### MISE EN PRATIQUE
1) D'après la critique du film, qui a réalisé l'inconfortable Christine ?
2) Prolongez la critique du film à partir de sa dernière phrase.

Ce qui frappe en premier, c’est que le film a beau être esthétiquement plaisant, il joue sa partition sur le mode Amérique rurale des 60’s sur fond de violons bien folklo auquel le public étranger est habitué depuis au moins Les Évadés… et qui, en 2020, fait quand même très, très cliché. Antonio Campos, dont l’inconfortable Christine avait assez marqué il y a quelques années, ne semble pas ici très à l’aise, pas dans ce genre, et il y est, de fait, allé avec la main lourde, comme pour compenser…

Christian-bashing ?

La main est également lourde dans son approche de la ferveur religieuse. L’histoire insiste bien sur son rôle dans le cycle de violence qu’il narre avec un zèle parfois antipathique. L’absence de Dieu, ne laissant sur Terre que des hommes seuls face à leur frustrante insignifiance, c’est fort, comme sujet, mais là, Dieu, c’est limite le Diable – un peu rad’, non ? Robert Pattinson écope d’un personnage archi-caricatural qui l’oblige à en faire parfois des tonnes, ce qui est bien dommage car sa carrière dans l’indé négocie plutôt bien les virages.

(Extraits du jeu de données)
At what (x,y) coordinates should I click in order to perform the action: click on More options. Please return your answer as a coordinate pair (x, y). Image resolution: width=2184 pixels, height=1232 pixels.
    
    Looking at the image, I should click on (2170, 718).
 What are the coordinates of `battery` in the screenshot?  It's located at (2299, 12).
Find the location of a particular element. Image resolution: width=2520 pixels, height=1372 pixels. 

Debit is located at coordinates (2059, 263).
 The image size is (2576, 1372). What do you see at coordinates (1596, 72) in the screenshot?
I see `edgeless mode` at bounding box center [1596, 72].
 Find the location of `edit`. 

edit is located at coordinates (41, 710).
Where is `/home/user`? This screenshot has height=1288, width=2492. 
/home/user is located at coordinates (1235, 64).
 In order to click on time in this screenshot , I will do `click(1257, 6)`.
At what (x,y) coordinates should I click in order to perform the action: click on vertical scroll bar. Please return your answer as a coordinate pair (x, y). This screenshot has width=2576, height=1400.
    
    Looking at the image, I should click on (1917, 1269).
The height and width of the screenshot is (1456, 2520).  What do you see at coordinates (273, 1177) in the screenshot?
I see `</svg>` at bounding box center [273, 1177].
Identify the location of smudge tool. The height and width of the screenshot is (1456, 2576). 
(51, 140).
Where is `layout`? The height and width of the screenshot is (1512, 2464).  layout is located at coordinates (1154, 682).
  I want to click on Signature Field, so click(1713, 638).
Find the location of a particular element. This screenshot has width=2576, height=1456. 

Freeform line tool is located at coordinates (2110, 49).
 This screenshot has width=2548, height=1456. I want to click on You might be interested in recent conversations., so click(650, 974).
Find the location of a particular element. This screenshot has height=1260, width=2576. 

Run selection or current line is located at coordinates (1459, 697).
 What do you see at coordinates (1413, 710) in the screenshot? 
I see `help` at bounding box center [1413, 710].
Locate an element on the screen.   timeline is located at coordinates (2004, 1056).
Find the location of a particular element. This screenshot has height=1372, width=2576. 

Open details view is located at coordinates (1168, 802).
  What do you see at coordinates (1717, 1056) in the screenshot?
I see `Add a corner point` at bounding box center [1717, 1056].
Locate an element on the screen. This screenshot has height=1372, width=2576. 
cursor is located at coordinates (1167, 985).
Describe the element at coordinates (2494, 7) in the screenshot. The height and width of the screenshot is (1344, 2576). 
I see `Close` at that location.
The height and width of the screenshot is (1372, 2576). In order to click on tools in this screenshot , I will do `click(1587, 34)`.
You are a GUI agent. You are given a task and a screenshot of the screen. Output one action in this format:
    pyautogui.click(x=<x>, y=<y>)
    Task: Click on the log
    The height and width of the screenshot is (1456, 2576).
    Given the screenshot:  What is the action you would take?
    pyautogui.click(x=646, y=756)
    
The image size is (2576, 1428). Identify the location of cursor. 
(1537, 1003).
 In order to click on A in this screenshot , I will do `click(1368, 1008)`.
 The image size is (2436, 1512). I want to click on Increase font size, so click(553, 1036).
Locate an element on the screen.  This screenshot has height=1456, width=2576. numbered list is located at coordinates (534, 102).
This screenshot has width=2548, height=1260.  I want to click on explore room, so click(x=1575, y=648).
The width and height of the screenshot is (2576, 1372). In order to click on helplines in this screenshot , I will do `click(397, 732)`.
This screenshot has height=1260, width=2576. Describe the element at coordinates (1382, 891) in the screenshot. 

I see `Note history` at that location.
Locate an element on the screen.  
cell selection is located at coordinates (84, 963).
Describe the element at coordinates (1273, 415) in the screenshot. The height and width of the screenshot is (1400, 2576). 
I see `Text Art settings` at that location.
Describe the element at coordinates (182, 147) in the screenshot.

### RÉSULTATS PAR TÂCHE
1) Antonio Campos.

2)
De la mauvaise idée d’une voix-off

La main est diablement lourde dans l’utilisation d’une voix-off assurée par un vieux narrateur même pas directement connecté aux événements : on se fout totalement que Campos ait eu l’idée insolite de refiler le job à l’auteur du roman, Donald Ray Pollock, le fait est que ça ne marche pas. Allez, disons que ça marchotte quand la voix-off annonce des choses à venir, là, ça fait son petit effet… mais c’est rare. 95% du temps, elle donne envie de mettre les voiles. « Les balles du pistolet étaient à blanc » ? Je sais, pépé, je viens de le voir !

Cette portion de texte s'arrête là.